Tot mijn stomme verbazing blijkt Sokun Tsushimoto, mijn Japanse zenmeester en kloostercollega van Rients Ritskes, in Londen te zijn opgedoken. Hij heeft er een eigen informatieve site opgezet: http://www.revsokun.net/. Hij is daar blijkbaar al sinds 2010. Kijk ook op: http://bit.ly/H53iFn
Dan tref je de volgende tekst aan:
Thursday 26 April 2012 6:45pm
The Oriental Club
11 Stratford Place
London WC1 1ES
Free – booking recommended
Please note: Oriental Club rules require gentlemen to wear jacket and tie
In this talk, the Reverend Sokun Tsushimoto, a Zen master of the Rinzai School and qualified medical doctor, will provide insight into the essence of Zen, its traditional practices and discipline. He will also discuss his role as both clinician and priest in the context of birth, aging, sickness and death.
Zen is one of the main schools of Buddhism and originally came to Japan from China in the 13th century. Over time, a distinctly Japanese form of Zen developed. Today, what the world commonly understands as Zen is without a doubt a Japanese tradition. It is not an overstatement to say that the essence of Zen goes right to the heart of many Japanese cultural traditions.
To understand the essence of Zen will give a richer understanding of Japanese culture.

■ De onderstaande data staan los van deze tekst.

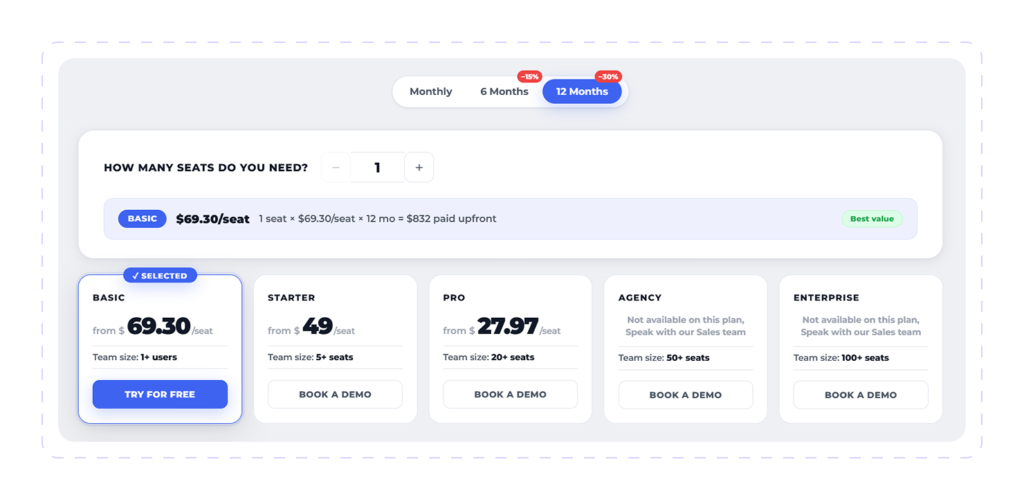Click the plus seat increment button

pyautogui.click(x=419, y=168)
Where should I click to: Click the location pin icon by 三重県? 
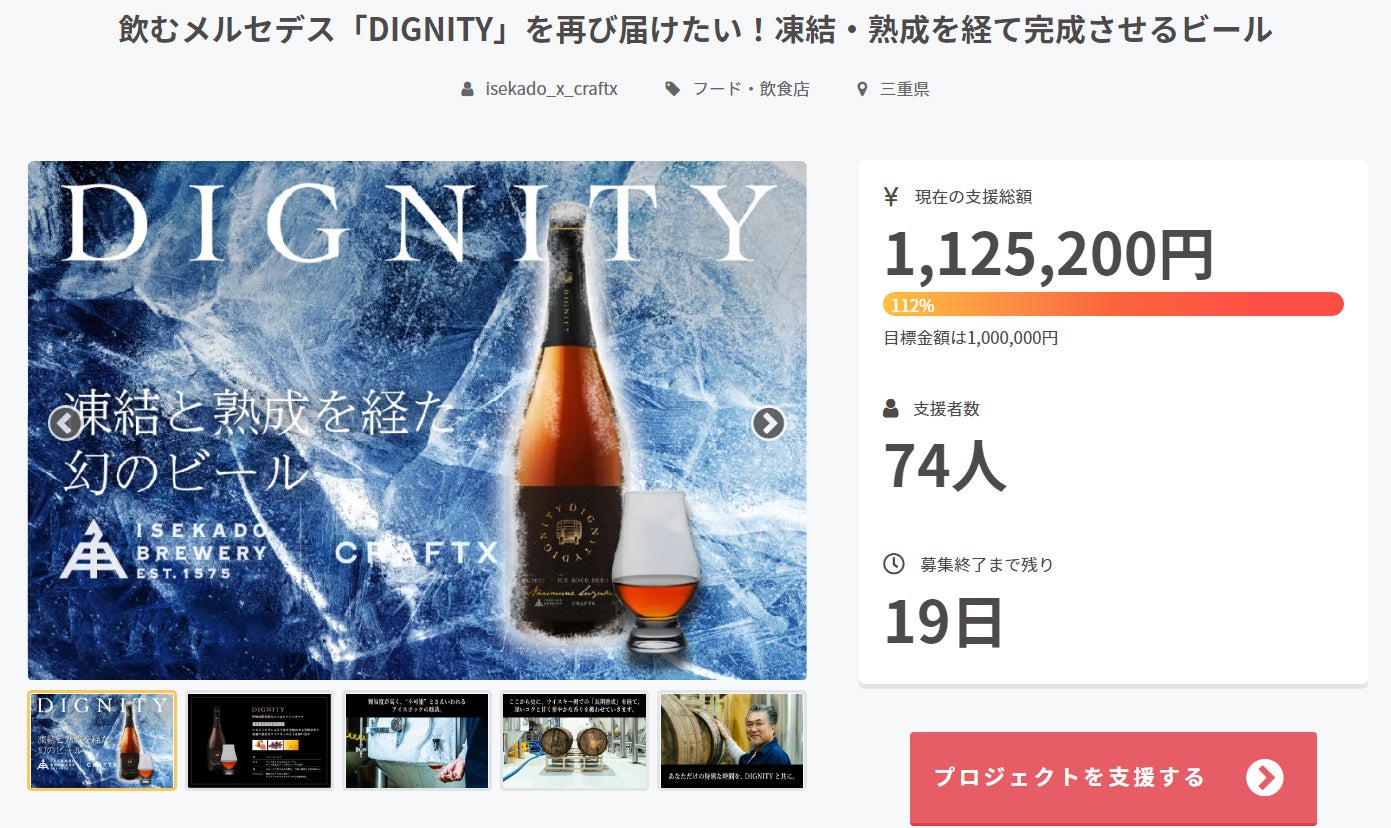point(862,89)
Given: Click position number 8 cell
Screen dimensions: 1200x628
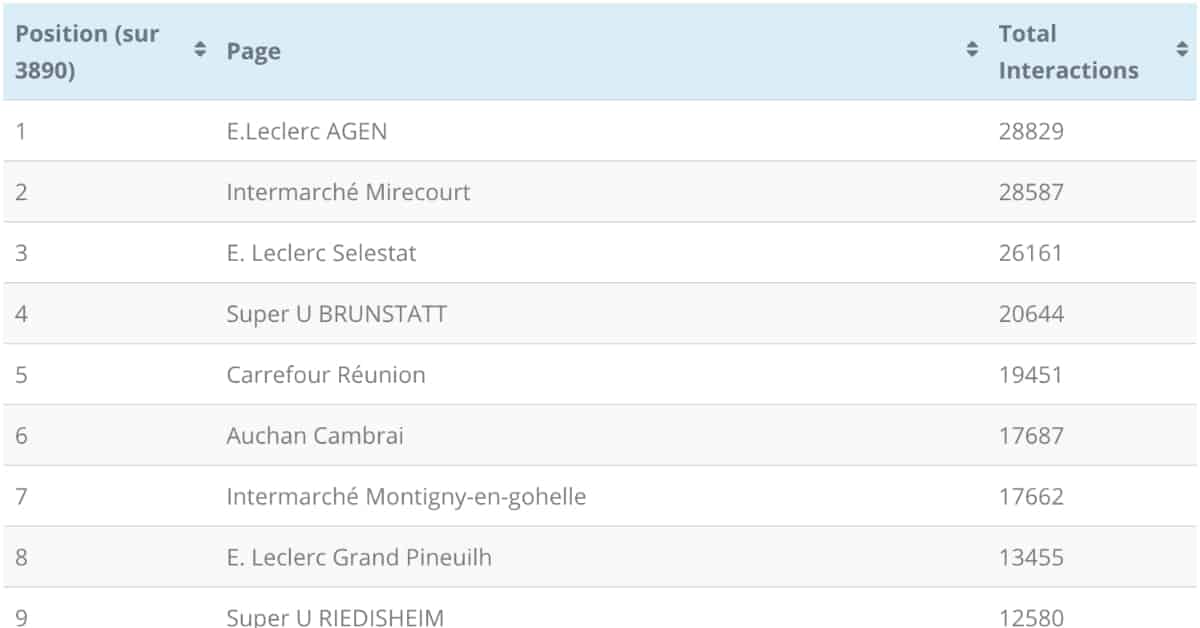Looking at the screenshot, I should [22, 558].
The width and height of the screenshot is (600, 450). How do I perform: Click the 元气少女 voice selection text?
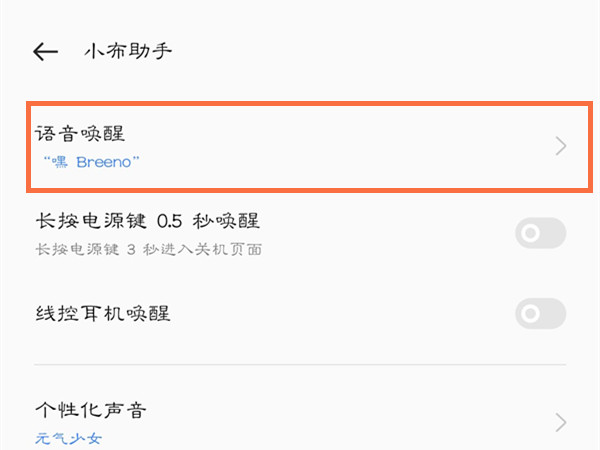coord(69,438)
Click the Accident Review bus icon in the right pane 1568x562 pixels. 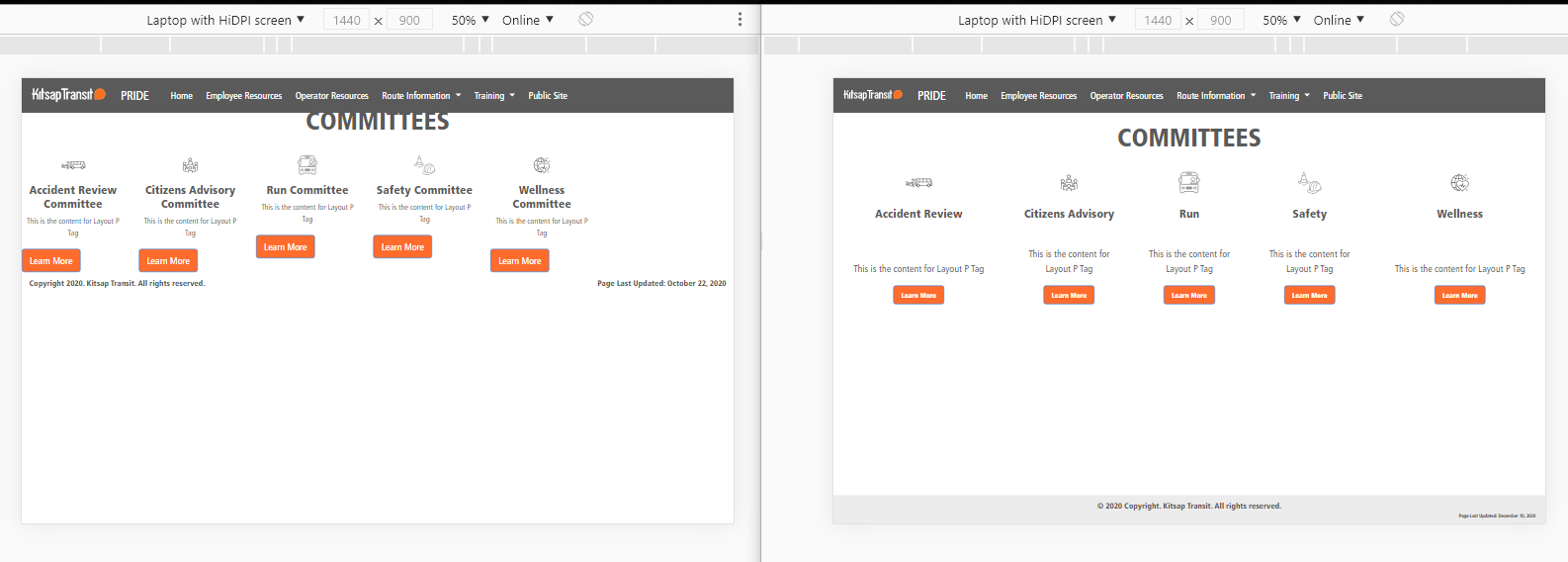click(x=918, y=183)
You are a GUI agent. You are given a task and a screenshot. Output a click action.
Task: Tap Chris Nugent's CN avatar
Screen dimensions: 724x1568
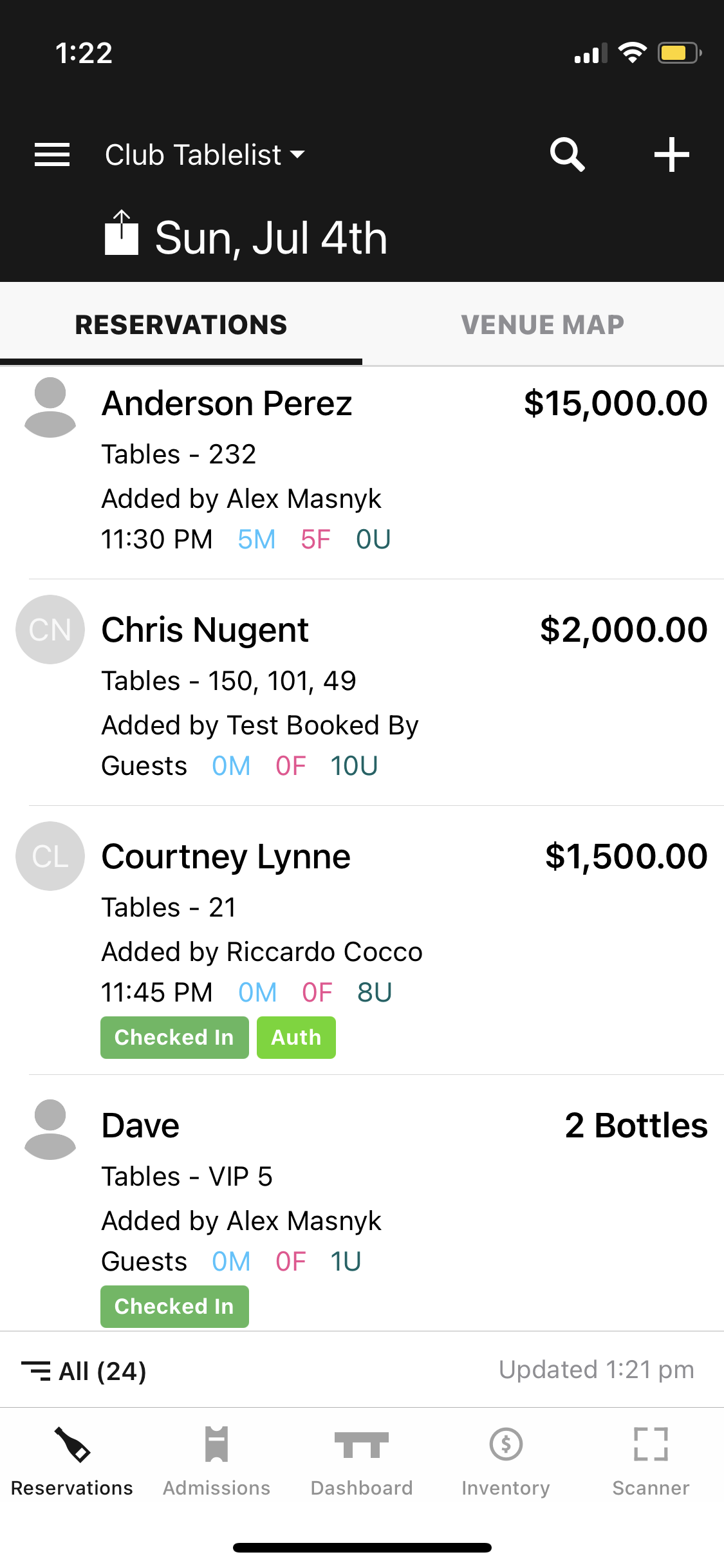(50, 630)
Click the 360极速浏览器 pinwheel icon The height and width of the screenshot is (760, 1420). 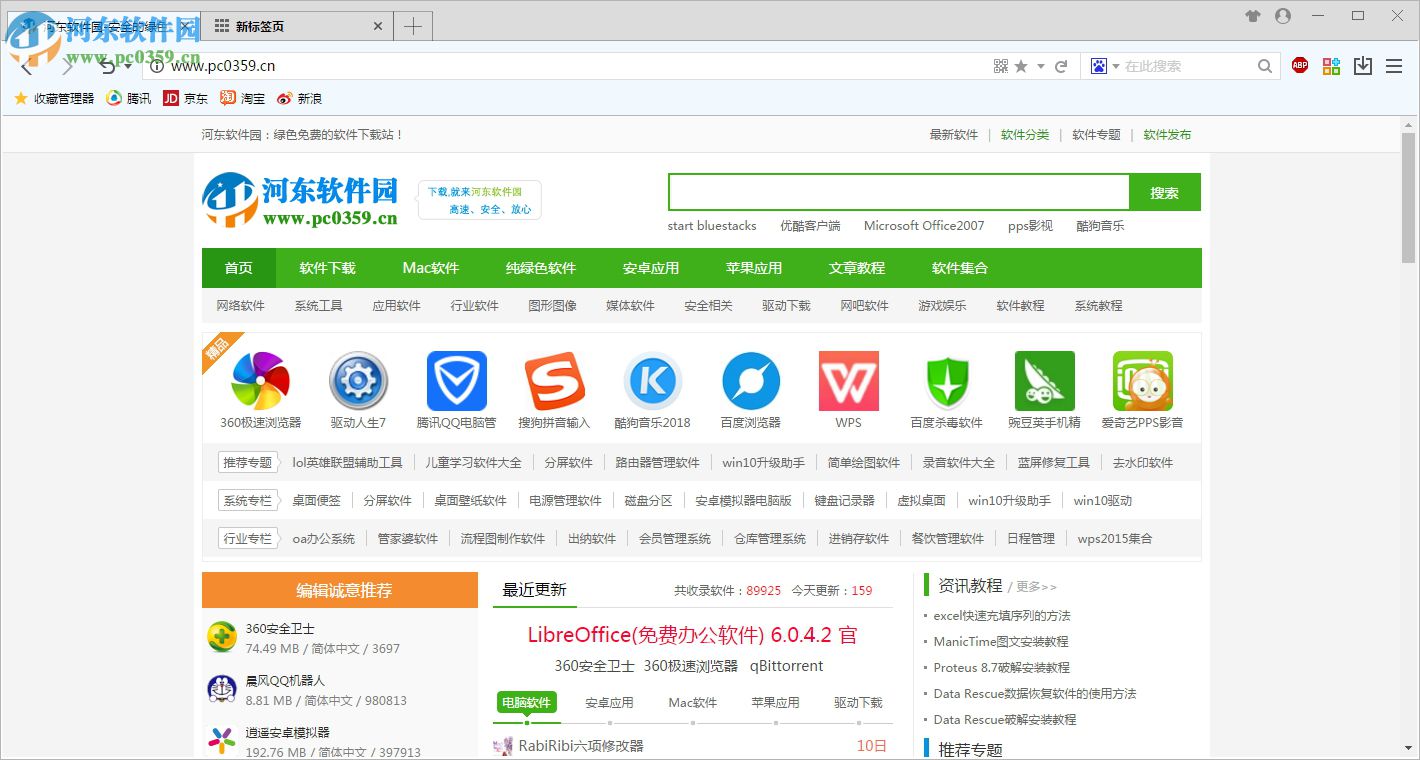pos(260,381)
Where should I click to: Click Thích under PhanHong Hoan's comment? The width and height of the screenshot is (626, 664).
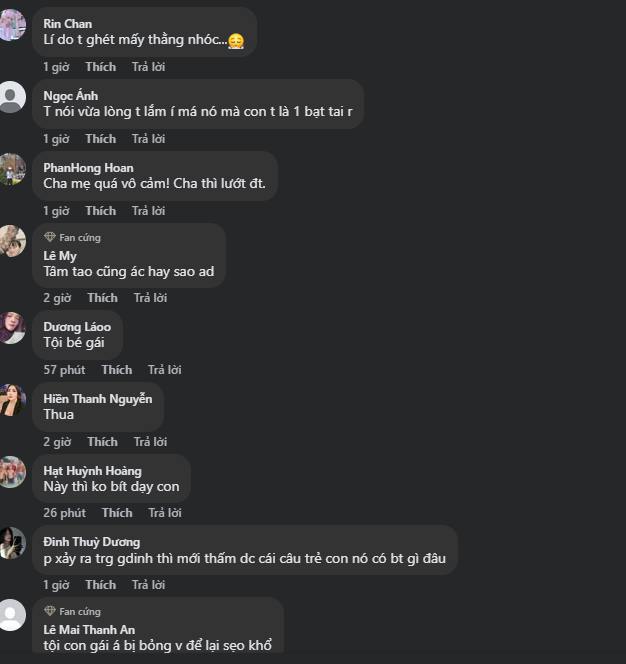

As a doctor and priest, Reverend Tsushimoto is concerned with both the physical and spiritual; this talk about his ideas and experiences promises to offer fascinating insights.
Reverend Sokun Tsushimoto studied the philosophy of religion at Kyoto University and spent 15 years training at Tenryuji in Kyoto. In 1993, he was appointed Chief Abbot (Kancho), the highest position in Rinzai-shu, and became involved in Zen training within Japan as well as in Europe. Later, he switched to medicine and graduated from Kyoto University Medical School in 2006. Since then, he has been active as a doctor priest with a specialism in internal medicine. He has been in London since 2010, engaged in the study of clinical uses of complimentary medicine.
This lecture will be in Japanese, with English translation.